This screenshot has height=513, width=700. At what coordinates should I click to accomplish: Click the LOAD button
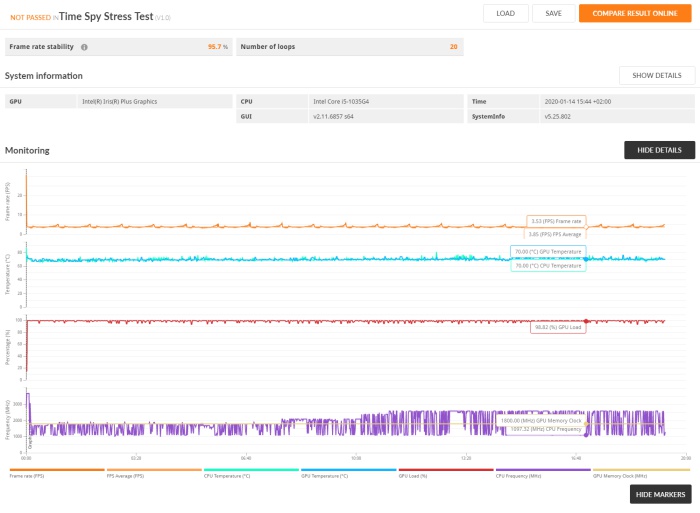pyautogui.click(x=505, y=13)
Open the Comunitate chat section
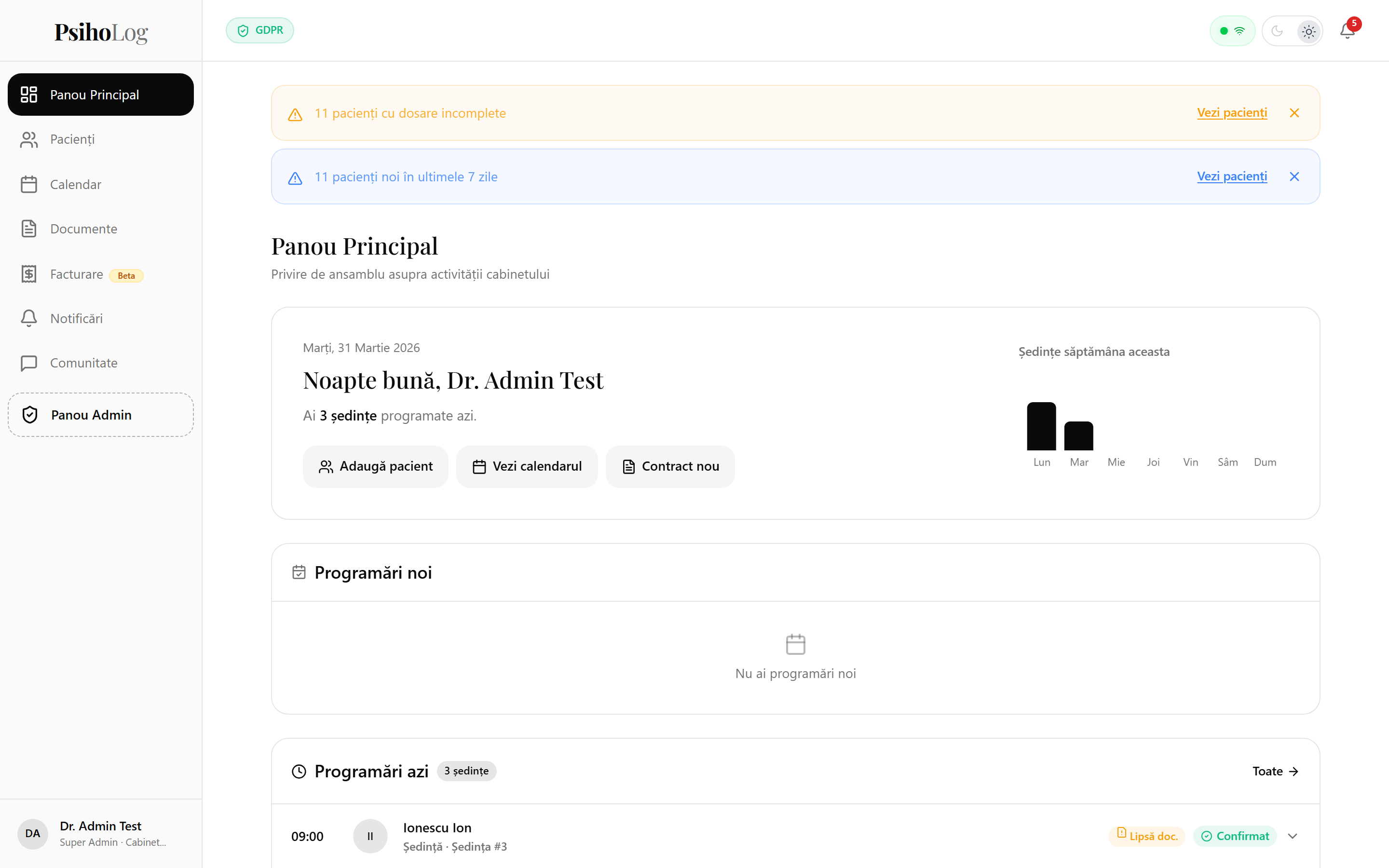The image size is (1389, 868). [x=83, y=362]
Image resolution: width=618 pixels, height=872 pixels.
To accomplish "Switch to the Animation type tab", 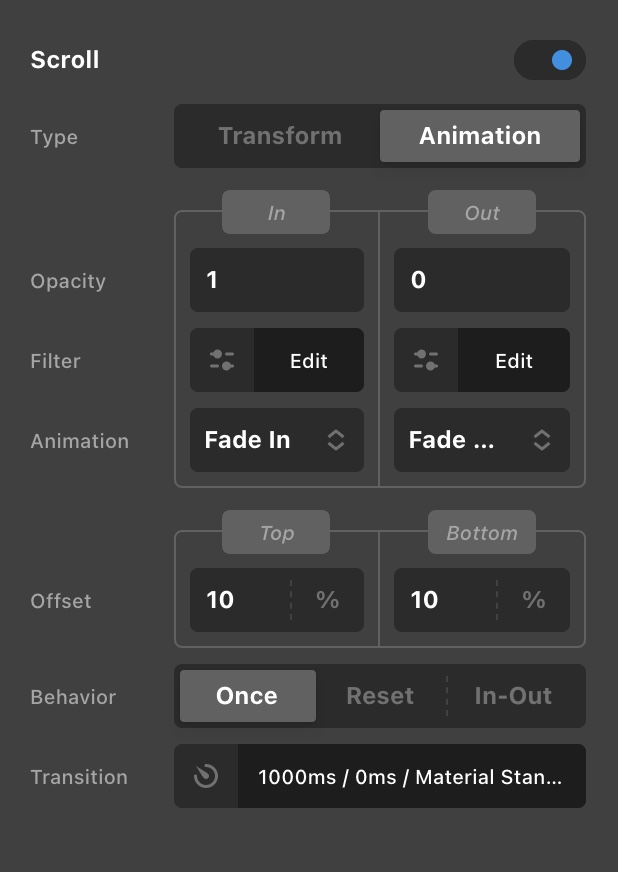I will (x=480, y=136).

· · · ·

» **Your goal**:
Identify every line in the material that contains the string "height", and copy each one in full.

» **Result below**:
This screenshot has height=513, width=700. At what coordinates should I click to accomplish: Click the LOAD button
Image resolution: width=618 pixels, height=872 pixels.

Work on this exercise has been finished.